Drug of Choice
I like to call people things that aren't their names. I like to call people things that make no sense. Especially when addressing them in email. I like to call people Pegleg and Daisy and Cuttlefish and Slapstick. Jonny-O. Fruit Loop. Scallywag. Heartbreaker. Snowcap. Handheld. Jawbreaker. Gold Doubloon. Crowbar. Tiger. Linchpin. Latchkey. Vortex. Popsicle. Loverboy. Lawgiver. Patterson...maybe it's something about the unsatisfying dearth of syllables in what most people call themselves. And what of those who shorten their names? I can't get used to the single-syllable. It might as well be a sneeze. I like it when syllables take on a lyrical quality. I like it when your name is something I can sing at you.
I like to call myself things, too. Not so much in name but in title. If you look through old emails of mine, you might find that I professed a post-closing claim to the throne of Cereal Magnate or Purveyor of Teas and Sweets. Or I might have adopted an ad slogan for myself. Something like "good to the last drop," or "4 out of 5 dentists agree." And even more commonly, if I've bothered to take any time at all, there will just be some phrase at the end. "Mary, cold in the shoes," "Mary, up from the ashes," "Mary, to the infinite power," "Mary, shape of a billfold," "Mary, not much of a leprechaun," "Mary, wish I had an elephant," "Mary, a toothbrush a day if necessary." Sometimes they mean things. Sometimes they don't. Mostly, they just point to the fact that I never seem to think "Mary" is enough.

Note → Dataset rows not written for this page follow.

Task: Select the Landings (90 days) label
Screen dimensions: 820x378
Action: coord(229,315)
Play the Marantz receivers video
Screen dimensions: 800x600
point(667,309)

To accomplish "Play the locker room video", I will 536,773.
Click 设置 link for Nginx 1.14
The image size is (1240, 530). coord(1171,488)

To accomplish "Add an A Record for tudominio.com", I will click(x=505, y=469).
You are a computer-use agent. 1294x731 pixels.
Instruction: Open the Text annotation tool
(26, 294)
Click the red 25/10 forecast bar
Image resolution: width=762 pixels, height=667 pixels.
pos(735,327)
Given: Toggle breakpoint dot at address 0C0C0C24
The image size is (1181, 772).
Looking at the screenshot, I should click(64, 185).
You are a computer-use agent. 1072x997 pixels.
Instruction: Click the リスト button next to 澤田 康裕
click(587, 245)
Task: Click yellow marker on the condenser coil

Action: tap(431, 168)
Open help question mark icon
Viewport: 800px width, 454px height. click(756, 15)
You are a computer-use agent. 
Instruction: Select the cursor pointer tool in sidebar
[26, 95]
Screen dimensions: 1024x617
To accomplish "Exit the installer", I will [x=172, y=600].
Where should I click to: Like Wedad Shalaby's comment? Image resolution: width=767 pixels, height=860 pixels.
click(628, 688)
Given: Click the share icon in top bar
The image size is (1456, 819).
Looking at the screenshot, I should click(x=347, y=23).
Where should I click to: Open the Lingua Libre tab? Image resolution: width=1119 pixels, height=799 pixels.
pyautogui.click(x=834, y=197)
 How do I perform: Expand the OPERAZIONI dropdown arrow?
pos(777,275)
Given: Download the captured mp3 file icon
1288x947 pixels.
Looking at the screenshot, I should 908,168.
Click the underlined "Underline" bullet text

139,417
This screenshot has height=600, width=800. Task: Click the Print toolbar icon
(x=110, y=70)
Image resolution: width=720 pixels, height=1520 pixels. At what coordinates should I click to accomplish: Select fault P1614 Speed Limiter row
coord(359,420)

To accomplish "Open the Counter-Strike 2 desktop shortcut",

Some of these words occurred to me last week. I was sad and trying not to be. I am only a little sad today. But plenty overwhelmed and the blue that comes from tired and taxed. I worked until 5:30 A.M. for the second night this week. And I'm not where I need to be workwise. I let movies play while I toiled. Good ones. Crap ones. Late in the night, I put the second season of The Office in the DVD player and let that go. And when all the episodes had done, I called it a night.
And I was thirsty in the wee hours, so I drank a Vitamin Water. They're full of sugar, so I haven't been drinking the ones I have in my fridge. But I didn't want any more Diet Coke. So I drank it, and it was delicious. And I awoke this morning with the worst possible headache in the history of headaches. How's that for a sugar high?
My sleeping was done in a typical fitful cadence. And the dreams I had are just beyond reach. Like nearly everything else.